Tiny Tales
Post 9
It would come as no surprise if everyone in the long lineup of vehicles both ahead and behind mine were all thinking the same thing. “This highway is a son of a bitch on a Sunday afternoon” was what had been going through my head for the last forty minutes or so as every weekend warrior traversed highway 35 southbound out of the Haliburton Highlands and into the Kawartha Lakes region, and while the sun was shining and summer was in full swing, all of us would have been somewhere else, doing anything but this.

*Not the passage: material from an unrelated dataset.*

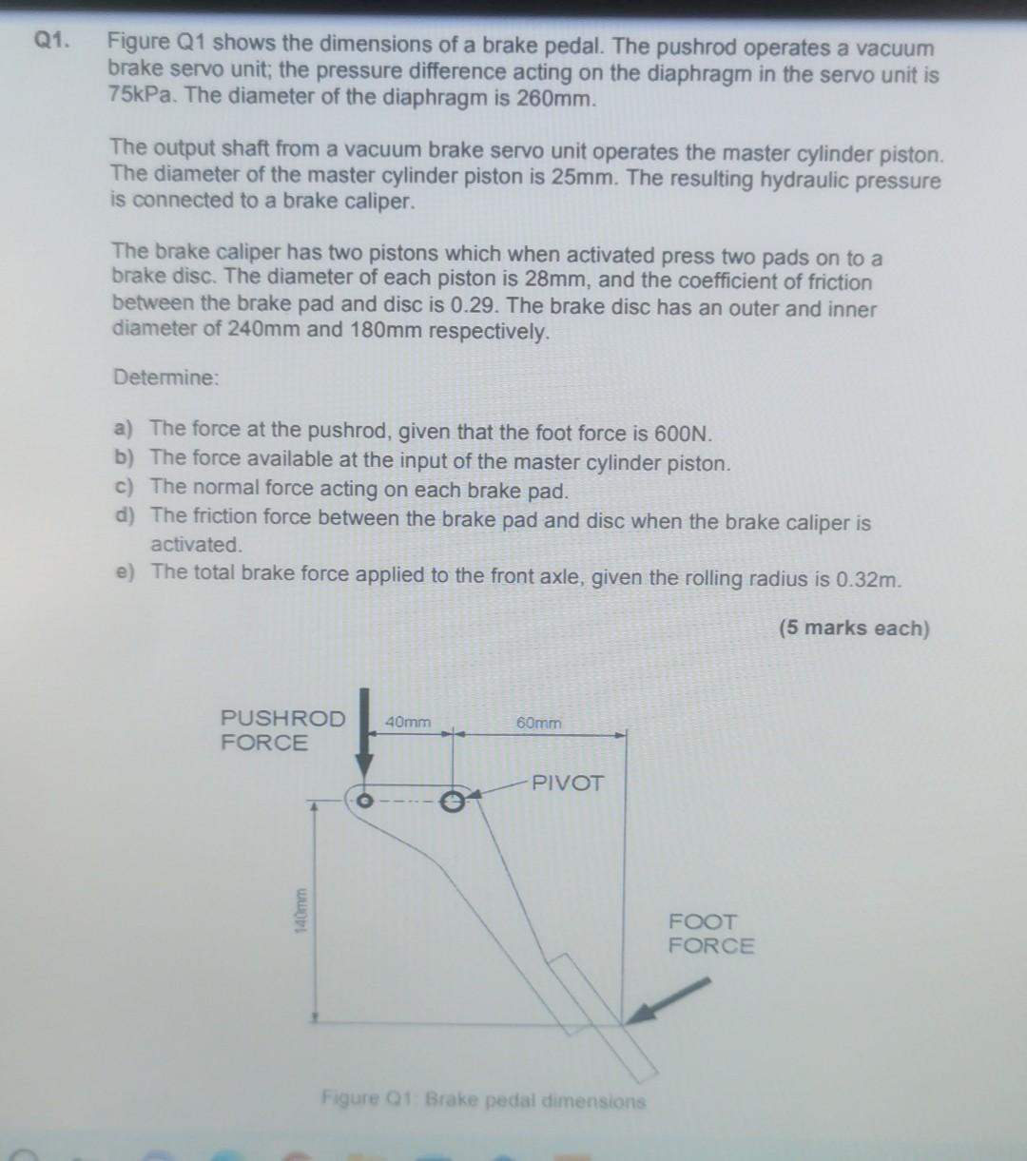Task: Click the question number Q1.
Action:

I wasn’t coming back from a weekend of cottaging - sounds nice enough, right? - but instead had bombed my way up toward Lake Saskatchewan with a little green canoe strapped to the Compass early that morning from our hunting camp. The thought process mostly involved panfish, but I figured that exploring that lake alone would be a good way to kill some time, too. The night before, there was a storm that rolled in from the Lake Simcoe area and crossed over the Alvar, knocking down branches, scaring the hell out of the Black Angus steers, and pounding rain onto the tin roof of the camp. Normally that would be a sound that could lull just about anyone to sleep, but this time around it came in a octave that is usually reserved for heavy caliber machine guns.
Eventually, just like most things, the rain fizzled out and things calmed down enough that decent sleep was possible, though if I’d known the sort of traffic that I would be dealing with the next day, I probably would have went elsewhere.
You never really know with shit like this, though. Highway 35, for all that it is, and trust me when I say that a lot of it is absolutely stunning, especially the stretch between Norland and Dorset, it can be a monster on a Friday evening or Sunday afternoon in the summer. I remember being a kid tucked in the back of my family’s station wagon while mom and dad drove through the dark along these very same stretches on our way to the family cottage on Kushog Lake, and even then, I remember the traffic.
But I also remember us cranking the Beach Boys on the cassette radio, too. And the Rock Bass, Salamanders, Cedar Waxwings and Red Pines, which more than made up for the long ride to and from.
Did I mention that the fishing didn’t pan out the way that I was hoping it would? A lovely few hours were spent in the canoe, but I’ll be damned if I could find the schools of large Pumpkinseeds. Maybe they’d gone deep, or maybe the lake had been hit hard, it was tough to tell, but in the end there was very little to show for any of the effort.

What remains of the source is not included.